Announcing its results for 2009, the retailer said its Optimisation Plans first launched in 2006 had delivered annual EBITDA improvements of £526m.
The Optimisation Plan, which concluded in January 2010, included significant investment in infrastructure including the new Sittingbourne RDC.
The 900,000 square foot site will service 65 stores in the South East, will ease capacity issues created by growth in recent years and will reduce the distance travelled in servicing these stores by around 13.75 million miles a year.
The group said that the roll-out of voice picking technology across all its grocery warehouses has been completed increasing depot productivity and pick accuracy, and hence improving in-store availability.
The Optimisation Plan included the first phase (£110m) of a programme of systems renewal, which will continue for a number of years.
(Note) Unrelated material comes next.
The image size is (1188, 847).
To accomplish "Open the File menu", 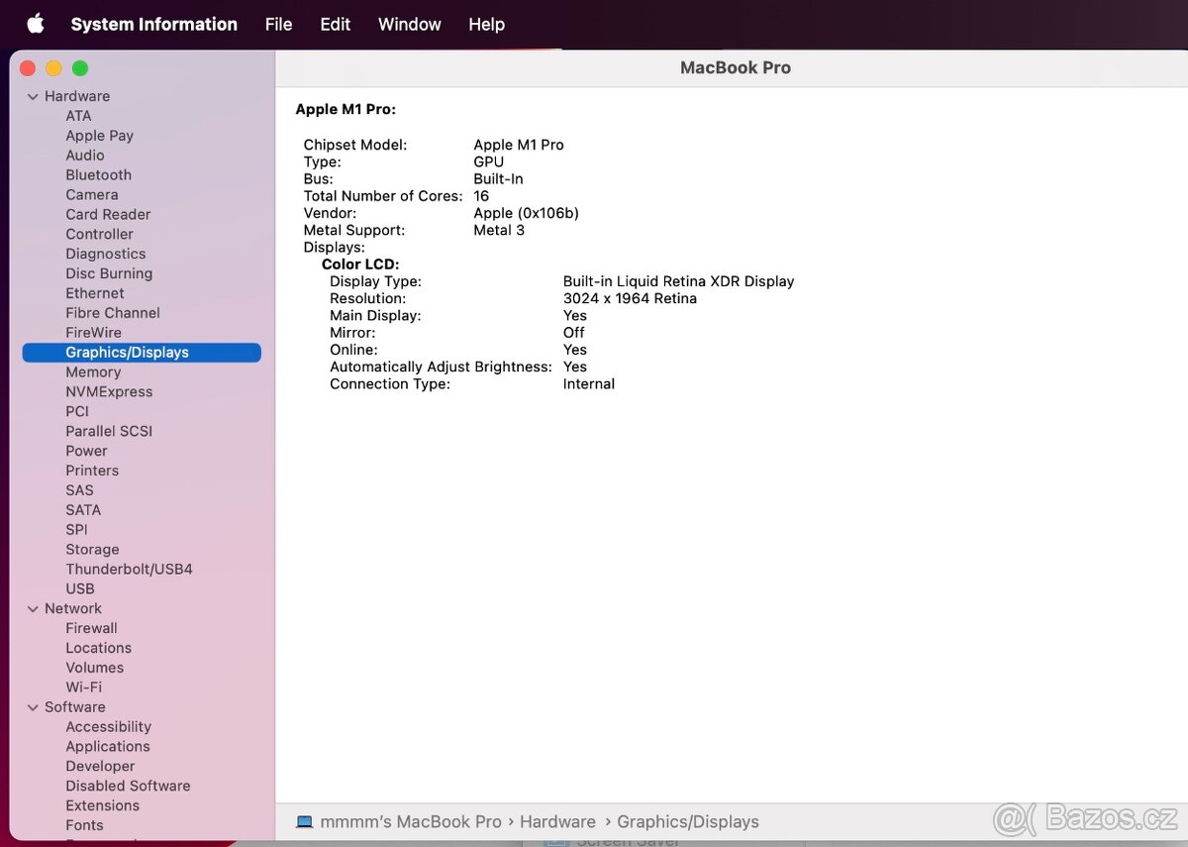I will [x=278, y=24].
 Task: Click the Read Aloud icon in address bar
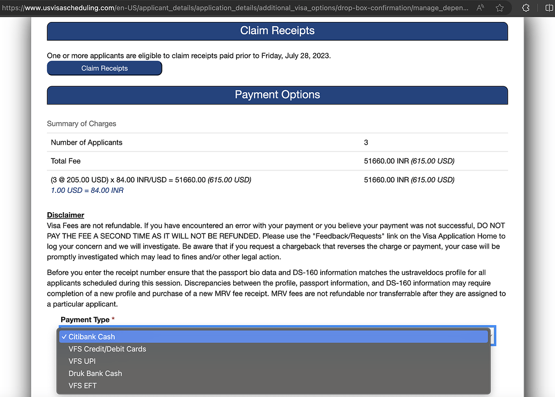click(x=480, y=8)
Morrisons is replacing all its core systems, including store based point of sale, warehousing, manufacturing, supply chain, product management, HR, payroll and financial systems.
The primary technology is provided by Oracle, the store based systems by Retailix and systems integration is being undertaken by Wipro.
Over the coming year it will begin to roll out the warehouse management systems as well as the new EPOS system to all stores. “Additionally, we will begin to populate the new product master file which will, in due course, replace our legacy system.”
Group sales were up six per cent last year to £15.4bn while underlying profit was up 21 per cent to £767m.